Procédure collective et cession des contrats commerciaux – Un guide pratique pour les dirigeants de PME et PMI
Lorsqu’une entreprise traverse une procédure collective (redressement ou liquidation judiciaire), la cession des contrats commerciaux devient un levier stratégique. Cette mesure permet de maintenir l’activité tout en apurant le passif, mais elle introduit des dérogations aux règles habituelles du droit des contrats, ce qui peut surprendre les entrepreneurs. Voici ce que vous devez savoir pour en comprendre les enjeux et anticiper ses effets.
A. Pourquoi la cession des contrats commerciaux est-elle cruciale ?
Dans un contexte de difficultés financières, les contrats commerciaux représentent bien souvent une ressource clé pour l’entreprise. Ces contrats sont non seulement une source de revenus, mais aussi un socle pour la poursuite des activités. Lors d’un plan de cession, les tribunaux peuvent décider de transférer tout ou partie de ces contrats à un repreneur. Cela peut concerner :
- une branche d’activité spécifique,
- l’ensemble de l’entreprise,
- ou même des contrats isolés jugés essentiels.
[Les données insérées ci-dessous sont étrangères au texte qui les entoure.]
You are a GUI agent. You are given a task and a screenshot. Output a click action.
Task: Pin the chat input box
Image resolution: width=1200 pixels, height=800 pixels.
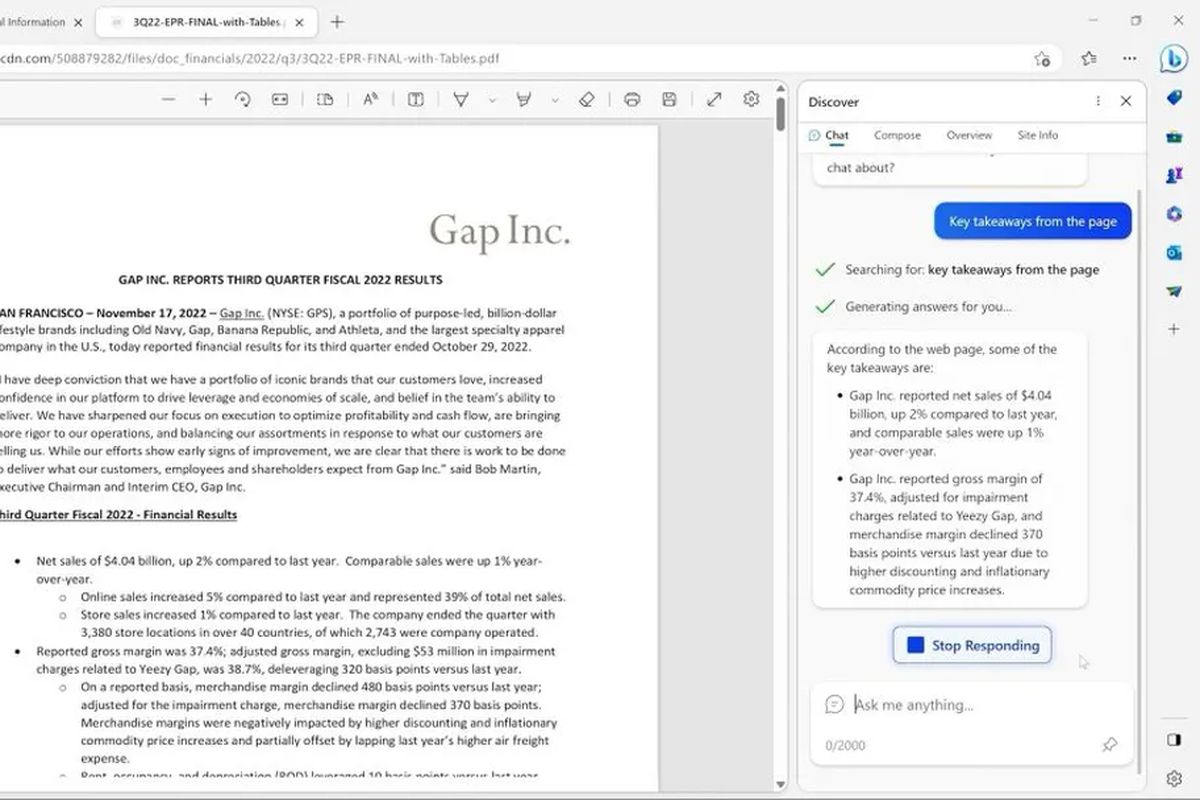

Dans certains cas, un prépack cession, préparé en amont lors d’une procédure préventive (conciliation ou mandat ad hoc), peut faciliter une transition rapide et sécurisée en cas d’ouverture d’une procédure collective.
B. Quels contrats peuvent être cédés ?
En principe, tous les contrats commerciaux peuvent être cédés, mais il existe des exceptions et des nuances à connaître :
1. Les contrats intuitu personae
S’ils ont été conclus en fonction de la personne même du débiteur (comme des contrats de partenariat ou de prestation hautement personnalisés), leur transfert est complexe. Les tribunaux évaluent si la personnalité du débiteur est réellement essentielle au contrat.
2. Les contrats attachés à un fonds de commerce
La cession d’un fonds de commerce entraîne automatiquement le transfert de certains contrats comme les contrats de travail, d’assurance ou d’édition.
3. Les contrats nécessaires à l’activité
En cas de liquidation judiciaire, seuls les contrats indispensables à la continuité de l’activité (ex. : contrats de location ou de fourniture de biens) peuvent être transférés, conformément à l’article L.642-1 du Code de commerce.
C. Quels sont les effets concrets de la cession ?
La cession des contrats commerciaux bouleverse les règles habituelles.
1. Le consentement n’est pas requis
Contrairement au principe fondamental du droit des contrats, le tribunal peut imposer la cession sans demander l’accord du cocontractant.
- Pour le cocontractant, cela signifie accepter un nouveau partenaire (le repreneur) sans possibilité de s’y opposer.
- Pour le repreneur, il devra exécuter les obligations contractuelles dans les mêmes conditions que le débiteur initial.
2. Impact sur les tiers
Si une caution garantit les engagements du débiteur initial, elle reste liée pour les dettes contractées avant la cession mais est libérée des obligations postérieures à celle-ci.
D. Points de vigilance pour les dirigeants
Pour les chefs d’entreprise concernés par une procédure collective ou pour ceux envisageant de reprendre une activité, il est essentiel de :
- Identifier les contrats stratégiques pour l’activité et comprendre leur statut en cas de cession.
- Anticiper les négociations avec les cocontractants susceptibles d’être impactés par un transfert.
- S’assurer de la faisabilité financière et juridique de la reprise des contrats pour éviter tout risque de contentieux postérieur à la cession.
En conclusion, la cession judiciaire des contrats commerciaux est un outil puissant pour préserver l’activité des entreprises en difficulté. Toutefois, elle exige une préparation rigoureuse et une bonne compréhension des mécanismes juridiques impliqués.